-- DATA FOR ANALYSIS follows --

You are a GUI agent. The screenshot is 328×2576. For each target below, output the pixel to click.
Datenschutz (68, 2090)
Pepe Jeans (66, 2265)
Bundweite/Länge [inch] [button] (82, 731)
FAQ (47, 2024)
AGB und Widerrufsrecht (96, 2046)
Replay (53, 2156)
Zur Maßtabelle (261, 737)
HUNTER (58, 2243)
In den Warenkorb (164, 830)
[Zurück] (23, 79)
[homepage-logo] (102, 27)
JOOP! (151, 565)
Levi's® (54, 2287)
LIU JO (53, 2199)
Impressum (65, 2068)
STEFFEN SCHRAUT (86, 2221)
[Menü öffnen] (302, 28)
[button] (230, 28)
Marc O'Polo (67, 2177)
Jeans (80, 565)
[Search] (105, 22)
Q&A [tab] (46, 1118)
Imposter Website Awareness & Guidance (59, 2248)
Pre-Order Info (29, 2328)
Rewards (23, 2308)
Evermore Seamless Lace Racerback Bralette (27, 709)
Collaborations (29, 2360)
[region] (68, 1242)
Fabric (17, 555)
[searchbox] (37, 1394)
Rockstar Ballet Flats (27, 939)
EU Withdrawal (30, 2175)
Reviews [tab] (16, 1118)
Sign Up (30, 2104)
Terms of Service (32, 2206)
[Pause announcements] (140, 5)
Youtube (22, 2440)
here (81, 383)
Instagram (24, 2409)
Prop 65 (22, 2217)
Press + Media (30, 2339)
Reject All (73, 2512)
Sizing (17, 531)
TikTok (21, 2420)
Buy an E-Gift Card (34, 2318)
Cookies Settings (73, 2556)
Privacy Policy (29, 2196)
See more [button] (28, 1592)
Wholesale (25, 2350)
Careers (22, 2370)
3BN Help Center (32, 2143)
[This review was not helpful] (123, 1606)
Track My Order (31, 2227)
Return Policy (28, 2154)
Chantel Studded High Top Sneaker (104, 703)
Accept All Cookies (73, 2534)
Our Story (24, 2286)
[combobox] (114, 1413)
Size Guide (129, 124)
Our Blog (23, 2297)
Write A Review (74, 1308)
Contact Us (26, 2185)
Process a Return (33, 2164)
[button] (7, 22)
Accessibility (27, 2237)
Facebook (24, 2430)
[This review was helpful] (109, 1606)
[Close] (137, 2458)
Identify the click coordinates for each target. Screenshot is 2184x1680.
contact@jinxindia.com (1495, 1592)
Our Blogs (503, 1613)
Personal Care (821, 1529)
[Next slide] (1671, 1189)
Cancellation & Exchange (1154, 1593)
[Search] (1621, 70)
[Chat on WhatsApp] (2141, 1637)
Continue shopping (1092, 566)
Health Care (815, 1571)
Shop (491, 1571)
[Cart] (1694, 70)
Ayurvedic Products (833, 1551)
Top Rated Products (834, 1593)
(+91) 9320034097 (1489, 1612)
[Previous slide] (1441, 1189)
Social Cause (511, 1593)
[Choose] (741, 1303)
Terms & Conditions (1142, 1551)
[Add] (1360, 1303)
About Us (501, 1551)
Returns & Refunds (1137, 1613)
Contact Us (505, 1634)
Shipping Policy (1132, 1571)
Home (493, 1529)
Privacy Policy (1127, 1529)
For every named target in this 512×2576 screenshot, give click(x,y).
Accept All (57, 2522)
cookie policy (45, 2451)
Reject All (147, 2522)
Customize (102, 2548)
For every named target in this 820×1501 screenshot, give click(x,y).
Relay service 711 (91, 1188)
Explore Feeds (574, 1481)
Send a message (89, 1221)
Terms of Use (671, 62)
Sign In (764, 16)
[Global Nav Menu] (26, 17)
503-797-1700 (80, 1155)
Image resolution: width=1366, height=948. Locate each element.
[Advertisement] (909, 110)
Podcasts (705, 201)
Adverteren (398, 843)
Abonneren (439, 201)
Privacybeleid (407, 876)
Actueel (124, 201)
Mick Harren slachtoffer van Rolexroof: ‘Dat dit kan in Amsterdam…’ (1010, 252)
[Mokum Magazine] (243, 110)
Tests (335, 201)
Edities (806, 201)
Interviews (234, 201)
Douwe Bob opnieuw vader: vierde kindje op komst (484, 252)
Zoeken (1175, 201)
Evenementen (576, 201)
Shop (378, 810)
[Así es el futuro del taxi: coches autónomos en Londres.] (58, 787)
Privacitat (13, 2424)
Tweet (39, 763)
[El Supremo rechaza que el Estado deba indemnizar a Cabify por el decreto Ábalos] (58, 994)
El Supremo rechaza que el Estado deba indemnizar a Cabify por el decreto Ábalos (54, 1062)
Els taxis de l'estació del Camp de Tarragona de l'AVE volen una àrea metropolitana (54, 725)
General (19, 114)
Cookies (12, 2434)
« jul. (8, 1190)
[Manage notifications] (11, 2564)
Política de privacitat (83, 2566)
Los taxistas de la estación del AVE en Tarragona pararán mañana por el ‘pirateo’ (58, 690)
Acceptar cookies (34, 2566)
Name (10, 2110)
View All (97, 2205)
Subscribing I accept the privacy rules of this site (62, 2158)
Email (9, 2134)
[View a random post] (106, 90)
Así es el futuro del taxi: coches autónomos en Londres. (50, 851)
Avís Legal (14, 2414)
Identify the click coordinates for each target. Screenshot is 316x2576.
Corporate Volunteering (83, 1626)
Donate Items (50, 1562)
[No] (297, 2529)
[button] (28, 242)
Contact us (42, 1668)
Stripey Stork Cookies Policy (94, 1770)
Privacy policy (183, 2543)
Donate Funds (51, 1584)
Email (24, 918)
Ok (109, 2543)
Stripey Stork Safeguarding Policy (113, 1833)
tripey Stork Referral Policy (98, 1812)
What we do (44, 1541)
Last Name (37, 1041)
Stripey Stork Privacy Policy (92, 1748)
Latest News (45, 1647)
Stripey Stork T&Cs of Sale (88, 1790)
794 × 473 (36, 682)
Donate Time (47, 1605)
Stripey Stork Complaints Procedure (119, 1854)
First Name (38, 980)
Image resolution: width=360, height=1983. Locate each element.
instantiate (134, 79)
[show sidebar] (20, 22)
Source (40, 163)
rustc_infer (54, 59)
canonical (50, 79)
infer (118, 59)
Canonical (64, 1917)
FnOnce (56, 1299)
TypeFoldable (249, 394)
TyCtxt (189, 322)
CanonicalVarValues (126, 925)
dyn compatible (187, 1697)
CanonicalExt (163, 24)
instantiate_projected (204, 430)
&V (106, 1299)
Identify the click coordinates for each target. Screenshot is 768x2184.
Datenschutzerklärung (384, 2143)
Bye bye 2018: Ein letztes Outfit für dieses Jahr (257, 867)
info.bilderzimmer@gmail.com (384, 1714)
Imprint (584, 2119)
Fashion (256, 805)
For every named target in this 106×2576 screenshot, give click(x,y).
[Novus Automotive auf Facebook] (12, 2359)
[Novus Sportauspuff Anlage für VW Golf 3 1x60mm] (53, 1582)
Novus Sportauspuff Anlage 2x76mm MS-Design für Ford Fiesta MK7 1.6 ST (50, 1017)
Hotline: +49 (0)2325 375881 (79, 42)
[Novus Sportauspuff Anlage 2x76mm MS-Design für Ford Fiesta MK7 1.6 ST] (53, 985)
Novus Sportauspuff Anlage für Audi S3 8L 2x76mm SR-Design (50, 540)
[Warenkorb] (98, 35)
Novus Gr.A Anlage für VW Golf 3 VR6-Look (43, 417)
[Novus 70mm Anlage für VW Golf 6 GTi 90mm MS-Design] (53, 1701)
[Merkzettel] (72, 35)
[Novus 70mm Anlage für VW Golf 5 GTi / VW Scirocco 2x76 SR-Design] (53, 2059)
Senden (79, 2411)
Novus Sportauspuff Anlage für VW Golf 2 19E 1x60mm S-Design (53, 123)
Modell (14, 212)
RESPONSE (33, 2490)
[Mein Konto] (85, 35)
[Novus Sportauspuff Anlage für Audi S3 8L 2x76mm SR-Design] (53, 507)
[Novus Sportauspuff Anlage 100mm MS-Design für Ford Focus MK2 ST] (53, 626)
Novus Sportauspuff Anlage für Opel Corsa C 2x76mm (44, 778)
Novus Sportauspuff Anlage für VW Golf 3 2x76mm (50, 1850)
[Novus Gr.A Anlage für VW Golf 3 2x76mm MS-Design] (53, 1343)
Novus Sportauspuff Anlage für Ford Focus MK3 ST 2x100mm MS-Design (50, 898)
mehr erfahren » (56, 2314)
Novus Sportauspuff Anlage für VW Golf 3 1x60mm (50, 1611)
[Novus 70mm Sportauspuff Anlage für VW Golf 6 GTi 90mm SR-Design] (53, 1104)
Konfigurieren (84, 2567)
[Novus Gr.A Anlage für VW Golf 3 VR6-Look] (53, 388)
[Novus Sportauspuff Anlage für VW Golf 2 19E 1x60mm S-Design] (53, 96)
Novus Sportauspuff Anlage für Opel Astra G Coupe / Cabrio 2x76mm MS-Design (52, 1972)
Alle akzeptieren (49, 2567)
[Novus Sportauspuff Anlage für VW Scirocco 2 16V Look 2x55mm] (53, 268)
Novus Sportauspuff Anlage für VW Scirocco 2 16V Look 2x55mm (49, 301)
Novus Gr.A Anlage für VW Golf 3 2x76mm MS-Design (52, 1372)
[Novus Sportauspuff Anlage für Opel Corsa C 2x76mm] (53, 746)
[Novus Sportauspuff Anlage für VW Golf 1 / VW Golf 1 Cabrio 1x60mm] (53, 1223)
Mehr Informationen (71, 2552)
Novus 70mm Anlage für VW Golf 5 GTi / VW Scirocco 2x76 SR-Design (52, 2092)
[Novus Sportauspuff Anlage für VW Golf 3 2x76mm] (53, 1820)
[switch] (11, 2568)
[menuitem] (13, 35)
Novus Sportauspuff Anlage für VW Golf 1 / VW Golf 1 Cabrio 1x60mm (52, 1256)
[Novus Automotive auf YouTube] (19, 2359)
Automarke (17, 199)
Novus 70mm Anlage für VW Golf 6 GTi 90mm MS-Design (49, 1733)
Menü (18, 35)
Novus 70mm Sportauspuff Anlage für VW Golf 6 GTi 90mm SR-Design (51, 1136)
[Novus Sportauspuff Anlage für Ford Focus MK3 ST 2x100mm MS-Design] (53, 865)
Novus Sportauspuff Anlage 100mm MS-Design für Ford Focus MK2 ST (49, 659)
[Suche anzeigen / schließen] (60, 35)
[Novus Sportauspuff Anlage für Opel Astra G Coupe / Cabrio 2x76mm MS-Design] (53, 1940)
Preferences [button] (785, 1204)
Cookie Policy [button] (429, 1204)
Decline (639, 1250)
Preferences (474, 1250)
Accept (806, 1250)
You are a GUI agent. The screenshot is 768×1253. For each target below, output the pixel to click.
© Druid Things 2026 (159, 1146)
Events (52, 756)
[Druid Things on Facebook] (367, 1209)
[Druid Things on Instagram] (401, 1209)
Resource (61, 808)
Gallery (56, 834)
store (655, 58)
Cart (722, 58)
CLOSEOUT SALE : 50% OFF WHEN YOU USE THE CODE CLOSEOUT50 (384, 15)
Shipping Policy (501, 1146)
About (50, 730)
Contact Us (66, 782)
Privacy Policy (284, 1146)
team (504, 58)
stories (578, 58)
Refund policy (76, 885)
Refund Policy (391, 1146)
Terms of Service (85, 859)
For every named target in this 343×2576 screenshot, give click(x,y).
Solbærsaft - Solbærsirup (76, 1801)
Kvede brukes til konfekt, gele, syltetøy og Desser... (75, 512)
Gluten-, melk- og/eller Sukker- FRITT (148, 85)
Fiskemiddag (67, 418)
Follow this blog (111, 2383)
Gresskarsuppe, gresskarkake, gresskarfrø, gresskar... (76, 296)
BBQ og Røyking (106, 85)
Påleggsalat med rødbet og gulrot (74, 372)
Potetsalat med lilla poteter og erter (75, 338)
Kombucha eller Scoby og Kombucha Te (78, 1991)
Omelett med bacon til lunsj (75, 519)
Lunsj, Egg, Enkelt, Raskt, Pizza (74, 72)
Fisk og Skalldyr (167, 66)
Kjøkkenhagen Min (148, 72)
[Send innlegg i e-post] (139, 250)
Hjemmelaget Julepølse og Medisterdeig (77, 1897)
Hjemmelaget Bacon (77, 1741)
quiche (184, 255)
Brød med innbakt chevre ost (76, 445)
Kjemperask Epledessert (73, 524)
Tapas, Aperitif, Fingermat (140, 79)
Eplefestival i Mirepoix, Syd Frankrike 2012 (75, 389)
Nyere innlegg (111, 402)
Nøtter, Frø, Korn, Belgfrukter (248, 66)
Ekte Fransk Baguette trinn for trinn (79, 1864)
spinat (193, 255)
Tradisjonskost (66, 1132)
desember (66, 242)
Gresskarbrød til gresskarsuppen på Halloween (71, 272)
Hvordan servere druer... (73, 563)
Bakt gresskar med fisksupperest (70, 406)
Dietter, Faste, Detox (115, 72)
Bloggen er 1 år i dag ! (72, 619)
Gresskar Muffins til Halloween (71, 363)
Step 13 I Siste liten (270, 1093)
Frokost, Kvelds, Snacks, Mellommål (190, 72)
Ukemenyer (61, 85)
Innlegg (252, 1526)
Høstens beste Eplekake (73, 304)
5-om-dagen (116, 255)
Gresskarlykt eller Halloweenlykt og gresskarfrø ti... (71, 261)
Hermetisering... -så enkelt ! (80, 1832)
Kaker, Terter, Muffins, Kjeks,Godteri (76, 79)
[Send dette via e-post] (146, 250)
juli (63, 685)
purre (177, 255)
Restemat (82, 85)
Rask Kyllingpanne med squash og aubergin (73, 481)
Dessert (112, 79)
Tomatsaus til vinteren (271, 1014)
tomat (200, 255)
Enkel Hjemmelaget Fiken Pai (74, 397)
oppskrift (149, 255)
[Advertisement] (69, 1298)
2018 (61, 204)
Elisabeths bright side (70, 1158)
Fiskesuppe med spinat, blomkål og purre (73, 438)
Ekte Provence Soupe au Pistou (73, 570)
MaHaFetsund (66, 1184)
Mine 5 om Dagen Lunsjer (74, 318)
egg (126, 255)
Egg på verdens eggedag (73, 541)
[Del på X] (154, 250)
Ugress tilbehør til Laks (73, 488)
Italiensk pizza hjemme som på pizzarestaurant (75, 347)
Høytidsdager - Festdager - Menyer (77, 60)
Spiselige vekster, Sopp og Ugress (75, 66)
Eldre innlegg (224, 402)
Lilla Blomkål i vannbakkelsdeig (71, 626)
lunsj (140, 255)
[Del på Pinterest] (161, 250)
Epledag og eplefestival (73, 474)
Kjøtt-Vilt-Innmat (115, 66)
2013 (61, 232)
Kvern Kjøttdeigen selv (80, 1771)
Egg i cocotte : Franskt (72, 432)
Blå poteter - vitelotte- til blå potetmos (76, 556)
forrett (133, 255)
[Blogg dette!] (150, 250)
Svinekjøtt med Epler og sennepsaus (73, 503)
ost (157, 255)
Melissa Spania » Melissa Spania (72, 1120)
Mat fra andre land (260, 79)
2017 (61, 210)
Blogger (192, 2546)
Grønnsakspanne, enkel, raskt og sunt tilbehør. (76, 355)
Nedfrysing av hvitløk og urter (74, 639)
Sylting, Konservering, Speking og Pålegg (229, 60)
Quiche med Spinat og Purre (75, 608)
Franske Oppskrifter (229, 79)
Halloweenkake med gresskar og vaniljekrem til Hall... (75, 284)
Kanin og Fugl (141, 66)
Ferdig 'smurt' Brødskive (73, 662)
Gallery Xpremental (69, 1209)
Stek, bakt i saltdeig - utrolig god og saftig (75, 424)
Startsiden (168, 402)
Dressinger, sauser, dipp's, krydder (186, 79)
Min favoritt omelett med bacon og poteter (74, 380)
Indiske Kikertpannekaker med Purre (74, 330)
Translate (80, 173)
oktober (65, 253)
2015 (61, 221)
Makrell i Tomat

-- DATA FOR ANALYSIS concluded --

YOUR INSTRUCTIONS:
Restate the records above verbatim up to and including the line containing "Evermore Seamless Lace".

OUTPUT BELOW:
You are a GUI agent. The screenshot is 328×2576. For each target below, output the pixel to click.
Datenschutz (68, 2090)
Pepe Jeans (66, 2265)
Bundweite/Länge [inch] [button] (82, 731)
FAQ (47, 2024)
AGB und Widerrufsrecht (96, 2046)
Replay (53, 2156)
Zur Maßtabelle (261, 737)
HUNTER (58, 2243)
In den Warenkorb (164, 830)
[Zurück] (23, 79)
[homepage-logo] (102, 27)
JOOP! (151, 565)
Levi's® (54, 2287)
LIU JO (53, 2199)
Impressum (65, 2068)
STEFFEN SCHRAUT (86, 2221)
[Menü öffnen] (302, 28)
[button] (230, 28)
Marc O'Polo (67, 2177)
Jeans (80, 565)
[Search] (105, 22)
Q&A [tab] (46, 1118)
Imposter Website Awareness & Guidance (59, 2248)
Pre-Order Info (29, 2328)
Rewards (23, 2308)
Evermore Seamless Lace Racerback Bralette (27, 709)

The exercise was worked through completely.